Collateralised mortgage obligations (CMO) are a type of structured credit products. They aim to make money from mortgages or other forms of debts, leading to the entire cost of lending becoming cheaper for the overall economy. All the revenue from the CMO group of assets are pooled together. This is divided into various types of tranches. It allows investors exposure to the mortgage within the CMO. Here’s a look at these tranches.

1.    Sequential Tranches

These are often referred to as “vanilla” CMOs because of the simplicity they offer. There are a number of tranches set up in a sequential order and they are made to retire in the same order. As the principal payments are made, the bonds in the first tranche will be paid off until it reaches maturity and then the payments are put into the next tranche in the sequence. This continues until all tranches have been paid off and retired.

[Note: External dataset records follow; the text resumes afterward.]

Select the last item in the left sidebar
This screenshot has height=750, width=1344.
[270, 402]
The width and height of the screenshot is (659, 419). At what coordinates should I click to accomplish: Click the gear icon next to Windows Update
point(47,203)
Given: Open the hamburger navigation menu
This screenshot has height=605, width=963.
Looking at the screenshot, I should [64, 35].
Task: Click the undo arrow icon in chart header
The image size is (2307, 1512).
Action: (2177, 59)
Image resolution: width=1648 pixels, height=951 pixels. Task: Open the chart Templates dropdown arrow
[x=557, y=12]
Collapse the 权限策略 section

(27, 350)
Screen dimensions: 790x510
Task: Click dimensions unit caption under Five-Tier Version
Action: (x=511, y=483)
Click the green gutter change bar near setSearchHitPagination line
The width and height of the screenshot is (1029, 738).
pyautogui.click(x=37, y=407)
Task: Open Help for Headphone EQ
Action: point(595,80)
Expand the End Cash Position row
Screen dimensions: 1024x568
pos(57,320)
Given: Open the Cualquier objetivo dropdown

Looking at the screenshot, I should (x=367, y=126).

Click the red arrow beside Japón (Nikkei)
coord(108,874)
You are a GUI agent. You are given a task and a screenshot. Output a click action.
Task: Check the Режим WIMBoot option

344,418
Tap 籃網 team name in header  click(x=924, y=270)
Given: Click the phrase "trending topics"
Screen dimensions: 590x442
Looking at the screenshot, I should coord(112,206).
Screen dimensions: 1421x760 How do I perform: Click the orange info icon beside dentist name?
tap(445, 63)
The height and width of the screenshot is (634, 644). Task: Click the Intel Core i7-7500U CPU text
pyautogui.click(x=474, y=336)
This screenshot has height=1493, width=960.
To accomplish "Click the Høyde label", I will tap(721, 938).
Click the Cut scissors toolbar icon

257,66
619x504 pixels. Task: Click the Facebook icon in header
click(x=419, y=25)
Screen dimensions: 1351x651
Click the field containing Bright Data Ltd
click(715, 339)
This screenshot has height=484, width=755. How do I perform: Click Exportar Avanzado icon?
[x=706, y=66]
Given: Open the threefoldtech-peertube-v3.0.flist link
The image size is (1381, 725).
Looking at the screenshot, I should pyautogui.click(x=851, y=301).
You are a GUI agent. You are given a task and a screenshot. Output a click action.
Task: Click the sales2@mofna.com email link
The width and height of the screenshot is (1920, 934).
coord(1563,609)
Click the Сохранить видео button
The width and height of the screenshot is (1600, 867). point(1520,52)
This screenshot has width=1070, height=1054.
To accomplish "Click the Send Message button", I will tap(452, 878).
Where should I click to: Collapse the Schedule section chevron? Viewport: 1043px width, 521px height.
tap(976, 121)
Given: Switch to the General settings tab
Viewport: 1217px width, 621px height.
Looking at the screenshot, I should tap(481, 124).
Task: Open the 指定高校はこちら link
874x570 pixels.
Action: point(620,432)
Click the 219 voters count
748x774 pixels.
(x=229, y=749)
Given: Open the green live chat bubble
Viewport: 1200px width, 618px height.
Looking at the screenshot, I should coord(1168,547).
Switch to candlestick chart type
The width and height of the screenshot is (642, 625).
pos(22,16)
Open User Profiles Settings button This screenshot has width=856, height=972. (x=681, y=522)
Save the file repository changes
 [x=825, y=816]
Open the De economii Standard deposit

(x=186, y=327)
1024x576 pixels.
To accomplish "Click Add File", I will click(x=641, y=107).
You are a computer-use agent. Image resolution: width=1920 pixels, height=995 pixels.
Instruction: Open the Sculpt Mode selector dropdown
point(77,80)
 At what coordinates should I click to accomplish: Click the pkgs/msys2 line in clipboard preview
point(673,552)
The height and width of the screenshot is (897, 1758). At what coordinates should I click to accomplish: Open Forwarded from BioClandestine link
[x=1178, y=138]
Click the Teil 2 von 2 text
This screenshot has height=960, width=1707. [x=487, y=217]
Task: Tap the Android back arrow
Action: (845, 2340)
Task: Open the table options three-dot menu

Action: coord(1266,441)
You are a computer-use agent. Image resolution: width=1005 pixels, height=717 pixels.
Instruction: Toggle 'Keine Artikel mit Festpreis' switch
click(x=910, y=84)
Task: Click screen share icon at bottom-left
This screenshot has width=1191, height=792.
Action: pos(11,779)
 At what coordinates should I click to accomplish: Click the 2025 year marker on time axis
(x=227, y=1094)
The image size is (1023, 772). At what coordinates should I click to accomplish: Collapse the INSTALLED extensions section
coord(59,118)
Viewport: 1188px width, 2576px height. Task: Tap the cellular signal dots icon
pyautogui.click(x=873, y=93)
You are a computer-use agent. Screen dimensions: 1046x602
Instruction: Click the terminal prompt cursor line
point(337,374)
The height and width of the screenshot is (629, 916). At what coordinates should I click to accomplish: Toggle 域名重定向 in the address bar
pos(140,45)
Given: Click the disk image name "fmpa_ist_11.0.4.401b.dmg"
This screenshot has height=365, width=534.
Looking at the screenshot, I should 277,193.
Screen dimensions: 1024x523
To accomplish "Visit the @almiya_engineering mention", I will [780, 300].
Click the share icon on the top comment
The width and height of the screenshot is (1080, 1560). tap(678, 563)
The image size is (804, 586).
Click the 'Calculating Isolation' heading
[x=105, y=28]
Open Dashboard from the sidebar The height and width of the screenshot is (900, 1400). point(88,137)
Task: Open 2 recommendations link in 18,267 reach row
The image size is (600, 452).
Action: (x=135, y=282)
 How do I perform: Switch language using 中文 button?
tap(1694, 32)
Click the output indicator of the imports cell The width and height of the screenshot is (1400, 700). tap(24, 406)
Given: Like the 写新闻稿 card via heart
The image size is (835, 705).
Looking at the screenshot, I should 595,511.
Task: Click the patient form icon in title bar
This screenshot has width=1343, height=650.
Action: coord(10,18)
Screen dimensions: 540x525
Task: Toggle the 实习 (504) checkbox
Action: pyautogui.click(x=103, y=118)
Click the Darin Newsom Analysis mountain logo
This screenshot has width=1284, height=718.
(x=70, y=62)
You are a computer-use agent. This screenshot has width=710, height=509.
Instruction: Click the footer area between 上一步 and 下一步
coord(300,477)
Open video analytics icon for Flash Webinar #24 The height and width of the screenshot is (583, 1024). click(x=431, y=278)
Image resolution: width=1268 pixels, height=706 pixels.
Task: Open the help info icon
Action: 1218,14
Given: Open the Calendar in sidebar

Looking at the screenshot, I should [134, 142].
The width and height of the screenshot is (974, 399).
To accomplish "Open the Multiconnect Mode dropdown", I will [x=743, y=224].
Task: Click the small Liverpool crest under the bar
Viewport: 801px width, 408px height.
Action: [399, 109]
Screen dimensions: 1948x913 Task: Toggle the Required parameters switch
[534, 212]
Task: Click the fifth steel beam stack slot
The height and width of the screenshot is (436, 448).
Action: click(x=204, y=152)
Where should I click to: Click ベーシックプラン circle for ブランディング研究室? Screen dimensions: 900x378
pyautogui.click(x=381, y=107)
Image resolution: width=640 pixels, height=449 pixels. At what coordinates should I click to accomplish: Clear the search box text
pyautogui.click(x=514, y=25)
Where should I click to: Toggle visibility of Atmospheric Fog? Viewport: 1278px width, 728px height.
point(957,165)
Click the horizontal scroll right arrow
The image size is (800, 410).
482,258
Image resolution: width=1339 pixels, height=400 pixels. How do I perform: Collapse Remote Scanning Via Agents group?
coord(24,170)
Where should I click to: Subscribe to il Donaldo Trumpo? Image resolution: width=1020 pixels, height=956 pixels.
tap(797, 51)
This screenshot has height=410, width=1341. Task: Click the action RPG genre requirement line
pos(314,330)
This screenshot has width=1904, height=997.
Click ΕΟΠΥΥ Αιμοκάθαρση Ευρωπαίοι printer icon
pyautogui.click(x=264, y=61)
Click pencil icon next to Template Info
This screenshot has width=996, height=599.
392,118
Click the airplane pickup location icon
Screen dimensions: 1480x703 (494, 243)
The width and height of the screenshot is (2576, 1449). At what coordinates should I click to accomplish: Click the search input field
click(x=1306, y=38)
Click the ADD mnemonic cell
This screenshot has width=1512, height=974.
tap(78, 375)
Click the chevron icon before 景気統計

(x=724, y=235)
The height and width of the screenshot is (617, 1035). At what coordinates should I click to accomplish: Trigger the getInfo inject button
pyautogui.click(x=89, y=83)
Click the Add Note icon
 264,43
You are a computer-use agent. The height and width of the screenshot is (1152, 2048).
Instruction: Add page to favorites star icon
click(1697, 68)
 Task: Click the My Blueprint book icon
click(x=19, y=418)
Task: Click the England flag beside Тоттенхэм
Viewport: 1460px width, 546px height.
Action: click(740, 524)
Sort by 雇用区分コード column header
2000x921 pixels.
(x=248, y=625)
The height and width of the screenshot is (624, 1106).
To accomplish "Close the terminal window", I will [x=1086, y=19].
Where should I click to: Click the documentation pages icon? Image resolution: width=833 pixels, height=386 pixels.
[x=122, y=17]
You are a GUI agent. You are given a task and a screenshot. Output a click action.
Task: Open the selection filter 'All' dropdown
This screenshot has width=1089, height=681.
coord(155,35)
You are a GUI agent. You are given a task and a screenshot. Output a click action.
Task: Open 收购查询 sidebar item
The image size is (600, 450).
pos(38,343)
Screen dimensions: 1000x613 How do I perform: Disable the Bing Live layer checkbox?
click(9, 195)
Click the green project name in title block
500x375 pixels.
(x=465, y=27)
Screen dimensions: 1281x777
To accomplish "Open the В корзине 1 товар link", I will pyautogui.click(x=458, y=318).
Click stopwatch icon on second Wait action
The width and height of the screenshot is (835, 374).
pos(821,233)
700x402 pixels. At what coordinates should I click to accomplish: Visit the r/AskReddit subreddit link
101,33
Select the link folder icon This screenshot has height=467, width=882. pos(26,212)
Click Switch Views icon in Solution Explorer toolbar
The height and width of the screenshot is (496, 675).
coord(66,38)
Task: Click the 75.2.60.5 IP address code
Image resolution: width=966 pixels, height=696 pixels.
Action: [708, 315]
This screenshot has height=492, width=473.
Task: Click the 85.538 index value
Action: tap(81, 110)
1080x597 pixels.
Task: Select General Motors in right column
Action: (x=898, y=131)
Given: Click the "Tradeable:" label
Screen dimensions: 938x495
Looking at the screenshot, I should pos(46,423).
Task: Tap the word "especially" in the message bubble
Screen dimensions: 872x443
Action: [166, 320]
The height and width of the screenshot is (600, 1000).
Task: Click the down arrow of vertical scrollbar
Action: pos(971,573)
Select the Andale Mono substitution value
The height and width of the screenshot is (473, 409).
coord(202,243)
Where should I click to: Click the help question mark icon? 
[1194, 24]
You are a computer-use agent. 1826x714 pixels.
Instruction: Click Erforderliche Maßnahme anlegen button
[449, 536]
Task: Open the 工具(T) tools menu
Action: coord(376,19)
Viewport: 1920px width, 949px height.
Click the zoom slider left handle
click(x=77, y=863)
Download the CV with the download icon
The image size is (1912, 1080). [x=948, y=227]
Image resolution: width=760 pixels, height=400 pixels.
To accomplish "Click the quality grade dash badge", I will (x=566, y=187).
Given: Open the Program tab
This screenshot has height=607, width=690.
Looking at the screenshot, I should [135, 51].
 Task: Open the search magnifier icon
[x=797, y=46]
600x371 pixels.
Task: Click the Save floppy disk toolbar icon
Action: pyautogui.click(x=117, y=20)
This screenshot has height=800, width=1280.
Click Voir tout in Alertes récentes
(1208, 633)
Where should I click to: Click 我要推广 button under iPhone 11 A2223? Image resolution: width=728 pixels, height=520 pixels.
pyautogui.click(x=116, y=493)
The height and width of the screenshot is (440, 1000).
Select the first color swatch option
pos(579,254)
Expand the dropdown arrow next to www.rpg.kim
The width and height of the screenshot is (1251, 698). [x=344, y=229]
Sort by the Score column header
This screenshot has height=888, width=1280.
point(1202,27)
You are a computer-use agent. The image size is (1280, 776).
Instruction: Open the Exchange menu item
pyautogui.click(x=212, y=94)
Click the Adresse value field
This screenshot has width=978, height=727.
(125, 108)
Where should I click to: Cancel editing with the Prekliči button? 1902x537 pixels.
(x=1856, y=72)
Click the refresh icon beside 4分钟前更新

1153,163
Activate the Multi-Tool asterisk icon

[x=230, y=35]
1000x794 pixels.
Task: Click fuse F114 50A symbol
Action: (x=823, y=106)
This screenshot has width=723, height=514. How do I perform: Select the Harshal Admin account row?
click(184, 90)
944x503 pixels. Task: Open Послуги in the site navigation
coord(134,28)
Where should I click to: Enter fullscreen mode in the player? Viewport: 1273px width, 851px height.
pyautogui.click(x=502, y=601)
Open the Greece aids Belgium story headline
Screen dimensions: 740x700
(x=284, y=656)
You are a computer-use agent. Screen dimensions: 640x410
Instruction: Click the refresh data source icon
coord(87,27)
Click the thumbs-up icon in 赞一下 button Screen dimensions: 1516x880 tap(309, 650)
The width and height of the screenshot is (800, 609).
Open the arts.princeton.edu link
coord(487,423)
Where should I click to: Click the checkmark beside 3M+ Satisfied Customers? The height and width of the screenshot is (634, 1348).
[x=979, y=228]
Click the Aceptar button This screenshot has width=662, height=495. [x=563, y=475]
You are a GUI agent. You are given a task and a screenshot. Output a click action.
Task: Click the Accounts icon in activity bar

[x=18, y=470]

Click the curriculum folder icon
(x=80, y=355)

2.    Schedule Bond Tranches

It is divided further into 2 types:

  1. Targeted amortisation class (TACs): These are scheduled bond tranches that are paid on a predetermined schedule using a prepayment model. TACs only apply to the prepayment rate. If the rate is higher or lower, the holders of the bond will receive more or less principal than they would receive with prepayment rates.
  2. Planned amortisation class (PACs): These are designed to provide a stable flow of cash. They include companion tranches and redirect the risk of prepayment. Here, more than one tranche is active and when less prepayments takes place, the PAC takes priority. However, if prepayments are higher, the PAC gets the amount that was scheduled and the extra is put into a companion tranche.

3.    Companion Tranches

These are used in PAC and are also called support tranches, as they support the main PAC, giving it stability and foreseeable cash flow. It also safeguards the PAC by taking on any extra principal when the prepayments are higher and delaying the receipt of principal when prepayments are lower than scheduled.

4.    Z-Tranches

Investors in Z-tranches receive the principal payment and interest only after all other tranches have been paid off and retired, making it the riskiest of all the tranches. Investors will not be paid anything for a long span of time and if the mortgage is defaulted upon, the investors will be stuck. It also makes senior tranches more secure because senior tranches are paid off first. On the plus side, if the mortgage doesn’t default, it will provide a stable source of income throughout the investor’s lifetime.

Benefits of Tranches

  • Tranches allow investors to develop a single class or multiple classes of securities with higher rating than the underlying assets. Senior tranches are insulated against risk of default on the underlying asset or mortgage, as junior tranches absorb all the losses.
  • Tranch investments allow investors to diversify their portfolio, as it provides exposure to other classes of high rated securities.
  • It provides investors the option to customise their investment strategies, based on their financial goals.

Risks

  • Tranching can add complexity to your investment, since it requires deal-specific, detailed paperwork so that the desired features are provided under all circumstances.
  • With increasing complications, it becomes tough for simple investors to understand these securities, exposing them to uninformed decisions.
  • In case of default, different tranches may have different conflicting goals, which can lead to time consuming and costly lawsuits, called tranche warfare.
  • Underestimation of risks by investors and over-rating of tranches by rating agencies, based on historical performance, have proven critical. The subprime mortgage crisis of 2008 exposed these factors.